日本のスタートアップ・エコシステムにとって「ポジティブな変化はそれだけではない」とRomero氏は言う。
例えば人材の流動的かつ自由な動きの活発化だ。米国では大手企業に勤めていた人物がスタートアップに転職しては大手企業に戻り、またスタートアップを立ち上げるというように“新陳代謝”が激しい。流動性の高まりは、働き方、承認プロセス、クオリティーアシュアランス、意思決定など、大企業とスタートアップ双方に対する理解度が高め、結果として両企業文化のギャップを埋めるように作用する。その人の動きを媒介にしたエコシステムの広がりが、日本でも徐々に生まれ始めているという。

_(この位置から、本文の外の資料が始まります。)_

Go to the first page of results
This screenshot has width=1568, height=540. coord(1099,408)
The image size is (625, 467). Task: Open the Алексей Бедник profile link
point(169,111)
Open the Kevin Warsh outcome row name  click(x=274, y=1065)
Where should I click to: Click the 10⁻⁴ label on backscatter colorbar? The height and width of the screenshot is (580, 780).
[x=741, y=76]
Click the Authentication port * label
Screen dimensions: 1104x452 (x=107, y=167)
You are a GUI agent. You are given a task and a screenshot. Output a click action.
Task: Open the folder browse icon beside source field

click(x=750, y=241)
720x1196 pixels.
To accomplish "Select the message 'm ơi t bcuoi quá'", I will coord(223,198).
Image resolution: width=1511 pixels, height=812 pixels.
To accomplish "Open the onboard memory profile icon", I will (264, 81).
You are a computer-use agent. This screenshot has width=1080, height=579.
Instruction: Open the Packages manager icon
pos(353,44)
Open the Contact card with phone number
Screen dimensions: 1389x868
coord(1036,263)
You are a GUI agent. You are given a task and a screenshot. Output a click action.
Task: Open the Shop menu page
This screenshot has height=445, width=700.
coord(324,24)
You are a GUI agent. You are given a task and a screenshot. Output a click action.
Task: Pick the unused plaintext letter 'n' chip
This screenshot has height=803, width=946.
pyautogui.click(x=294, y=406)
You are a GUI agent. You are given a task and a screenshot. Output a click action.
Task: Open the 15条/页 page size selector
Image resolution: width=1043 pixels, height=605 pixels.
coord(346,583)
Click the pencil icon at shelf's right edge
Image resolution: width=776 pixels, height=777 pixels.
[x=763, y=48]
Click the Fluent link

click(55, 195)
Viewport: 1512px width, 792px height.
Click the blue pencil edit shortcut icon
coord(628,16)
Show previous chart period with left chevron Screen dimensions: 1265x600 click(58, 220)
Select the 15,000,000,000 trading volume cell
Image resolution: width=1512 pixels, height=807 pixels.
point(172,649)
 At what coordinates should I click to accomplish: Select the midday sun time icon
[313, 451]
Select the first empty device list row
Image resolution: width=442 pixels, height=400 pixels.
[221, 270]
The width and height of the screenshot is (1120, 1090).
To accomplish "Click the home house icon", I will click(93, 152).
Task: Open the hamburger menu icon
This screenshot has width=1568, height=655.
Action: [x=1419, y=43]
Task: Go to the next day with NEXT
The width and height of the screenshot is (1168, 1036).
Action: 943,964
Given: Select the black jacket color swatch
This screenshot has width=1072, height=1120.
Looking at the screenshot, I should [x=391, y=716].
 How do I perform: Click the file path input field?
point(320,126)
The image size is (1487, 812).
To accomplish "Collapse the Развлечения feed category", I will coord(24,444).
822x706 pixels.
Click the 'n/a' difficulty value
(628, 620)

「日本のスタートアップ・エコシステムがさらに発展する上で、最も大事なことを選べと問われれば、私は『ファウンダー同士の縦の繋がり』だと答えます。起業・経営・イグジットという経験を持つシニアファウンダーやメンターが、次世代のファウンダーの成長や支援する輪を広げていくこと。つまりは『Pay it Forward』の文化を深化させていくことです」
シリコンバレーでは、60年代からファウンダーが次世代のファウンダーに教え、投資するということが続けられてきたという。日本の創業者はこれまで、定年まで経営を続け子供に事業を継がせることがほとんどだったが、近年では起業家がイグジットして投資家やメンターになるというケースも増えている。まさに第一世代が生まれ始めており、過渡期にあるのが日本のスタートアップ・エコシステムの現在地だとRomero氏は言う。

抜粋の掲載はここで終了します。